Но счастье требует уверенности, пусть даже и обманчивой, а ее-то и не было у нашего друга. Человек он был тонкокожий и не мог не чувствовать этого внимательного изучающего взгляда, вдруг пугавшего непонятной отчужденностью. Надо сказать, что эти новые проявления были неожиданны и для нее самой и, видимо, ее удручали. Должно быть, она ощущала неясную вину – то и дело ласкала его с повышенной пылкостью, будто стремилась замолить грех. В такие мгновения и он, и она внушали себе, что все хорошо, все превосходно, но они уже не были властны над долгими летними днями, и только ночи еще принадлежали им. Возвращение в город оба, в особенности он, восприняли с облегчением.
Да и сама городская жизнь пошла им на пользу. Он ощутил более прочную почву под ногами, нахлынули дела, вскорости должна была выйти его книга, которой он придавал значение. Вольнодумство екатерининской эпохи он пытался исследовать с разных сторон. Поэтому в поле его внимания оказались не только радикальные литераторы, не только прямое противостояние политической реальности Фонвизина и Радищева, он останавливался на благонамеренной оппозиции Панина и Дашковой, размышлял о причинах, сделавших деспотическое царствование привлекательным для европейских умов.

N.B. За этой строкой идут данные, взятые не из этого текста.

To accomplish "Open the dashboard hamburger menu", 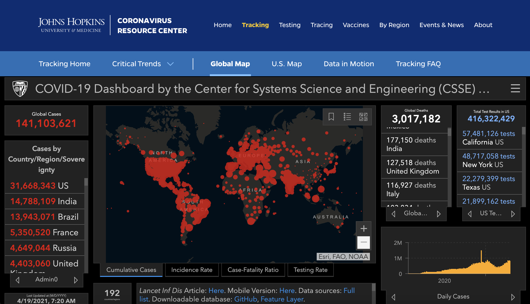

Кроме того, он заострил внимание на странной прослойке моралистов, которые ярче всего характеризовались необычной, недостаточно постигнутой фигурой Алексея Михайловича Кутузова.
Эта работа сильно его захватила. Были дела и у нее, таким образом, они стали видеться реже. И если он, не видя ее несколько дней, отчаянно тосковал, то и она чувствовала некую пустоту – пусть в большой мере он перестал быть кем-то, но чем-то он еще был и чего-то ей не хватало. Существование под разными крышами придавало их встречам какое-то подобие свежести, он часто задумывался над тем, что праздники по самой своей природе не могут быть каждодневными и мы совершаем серьезный просчет, торопясь превратить их в будни. Что делать, ошибки почти непременно сопутствуют всему истинному, поди разберись в этом кажущемся противоречии.
В один прекрасный день она появилась принаряженная, улыбающаяся, не таящая некоторой торжественности. Наконец-то выяснилось с ее работой. Все сложилось наилучшим образом, об этом можно было только мечтать: предложили место в весьма престижном учреждении, место не слишком значительное, но, как принято говорить в таких случаях, с перспективой.
– Видишь, – сказала она, – я тебе говорила: все будет как надо.
Он задумался, еще не понимая, как он относится к этому событию.
– Ты что – не рад? – спросила она, глядя на него тем изучающим взором, от которого он всегда внутренне ежился.
– Не знаю, – признался он честно. – Это довольно далеко от того, чем я занимаюсь. Вообще говоря, я бы очень хотел, чтобы ты еще поучилась.
Она улыбнулась, но тут же лицо ее приняло серьезное выражение.
– Учиться я буду, – сказала она медленно, как бы размышляя вслух, – но я пойду учиться оттуда.
– Ну что же, поздравляю тебя, – сказал он кротко.
Встречи стали еще реже, у нее появились новые занятия, новые обязанности, вокруг были новые люди. Необходимо было войти в курс дела.
Появились заботы и у него. Не поставили на защиту диссертацию его ученика, молодого человека, которого он ценил, вдруг, уже на последнем этапе, возникли сложности и с собственной книгой. Ему подсказал редактор издательства – тактично, но достаточно четко, что созерцатели, вроде Алексея Кутузова, должны потесниться и дать больше места людям действия. Пришлось понервничать, пока все утряслось и пришло к полюбовному согласию.
Он поделился с нею своими переживаниями, но она пожала плечами – все ведь кончилось хорошо, пусть даже не совсем, так, как ему бы хотелось. Нормальная жизнь, появляются трудности, их надо преодолевать.
– Тебе слишком легко все давалось, – сказала она.
Наедине с собой он не мог не признать правоты ее слов. И в самом деле, в его прозрачной судьбе не было ни драматических событий, ни, тем более, потрясений – в конце концов, все идет хорошо.
Но на этой своей итоговой формуле он споткнулся – так ли уж хорошо? Отчего ж тогда ему неймется? И это вечное недовольство, обращенное внутрь себя? Быть может, он слишком концентрируется на своей особе? Но разве жизнь всякого чувствующего и мыслящего человека не есть эксперимент над самим собой? Быть может, вся его беда, что он робкий экспериментатор, заведомо ставящий себе ограничительные пределы? Чего он страшится? Последствий собственной мысли? Неожиданных перемен? Неужели он из тех зависимых натур, которым для революционного шага необходима экстремальная ситуация? Неужели он вовсе не способен выбрать при богатстве возможностей и втайне предпочел бы оказаться в тупике? Но как быть в таком случае с тонкой папочкой?